The Hidden Ways In Which Architecture Impacts How You Are Feeling - BBC Future

The Hidden Ways In Which Architecture Impacts How You Are Feeling - BBC Future

Considered one of the issues with the library is the huge one-method escalators that sweep guests from the bottom floor into the upper reaches with no obvious means of descent. “I suppose there was a desire by the architects to attempt to thwart expectations and be a bit edgy,” says Dalton. “Unfortunately on the subject of navigation, our expectations are there for a superb purpose. There are only a few situations in the real world where you may go from A to B via one route and you’re compelled to take a different route from B again to A. That actually confuses folks.” On an internet discussion board, one of the library’s users commented that she had “left the constructing as quickly as I may figure out how one can get out, hoping I wouldn’t have an anxiety assault first.’’

However that’s the thing about cities: individuals who dwell in them do a superb job of making them feel like them house regardless of all the design and architectural obstacles that will confront them, be it in a byzantine library or a sprawling park.

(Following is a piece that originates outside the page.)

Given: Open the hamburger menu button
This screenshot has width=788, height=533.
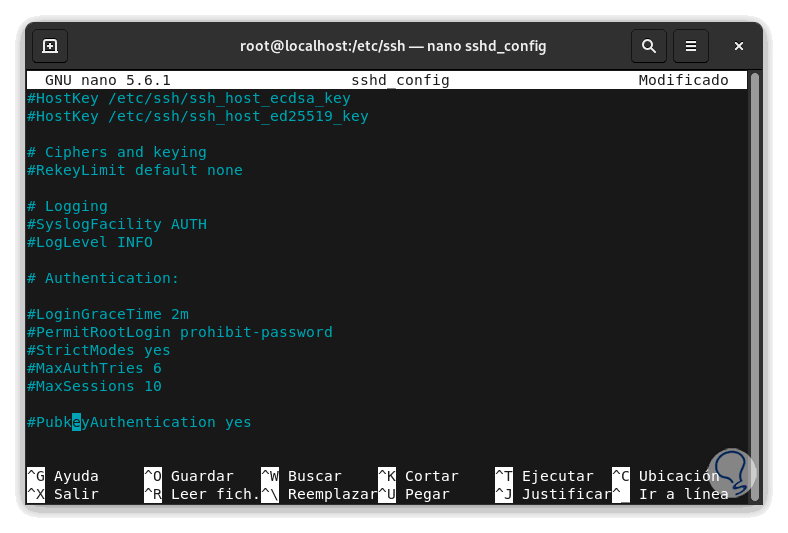Looking at the screenshot, I should (690, 46).
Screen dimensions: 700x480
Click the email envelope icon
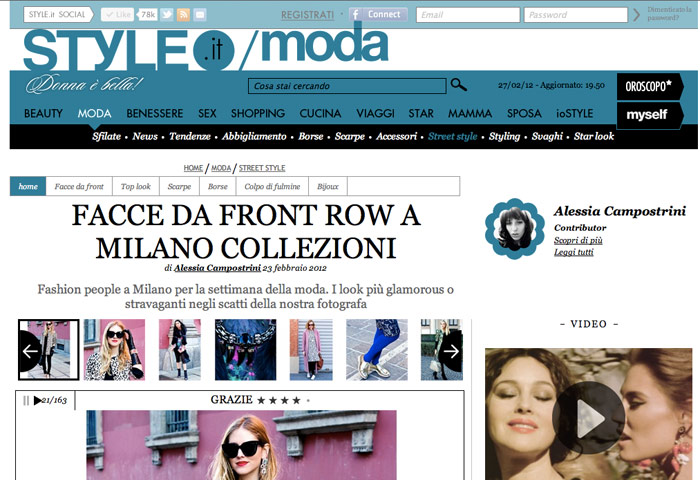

A visible manifestation of this are the “desire lines” that wend their manner across grassy curbs and parks marking people’s preferred paths across the city. They characterize a form of mass rebellion towards the prescribed routes of architects and planners. Dalton sees them as a part of a city’s “distributed consciousness” - a shared information of where others have been and where they may go in the future - and imagines how it'd have an effect on our behaviour if want lines (or “social trails” as she calls them) could be generated digitally on pavements and streets.

She is getting at some extent that architects, neuroscientists and psychologists all appear to agree on: that successful design is just not so much about how our buildings can form us, as Churchill had it, however about making people really feel they've some control over their environment. Or as Jeffery put it at Aware Cities, that we’re “creatures of the place we’re in”. Welcome to  東京 建築家  of neuro-structure.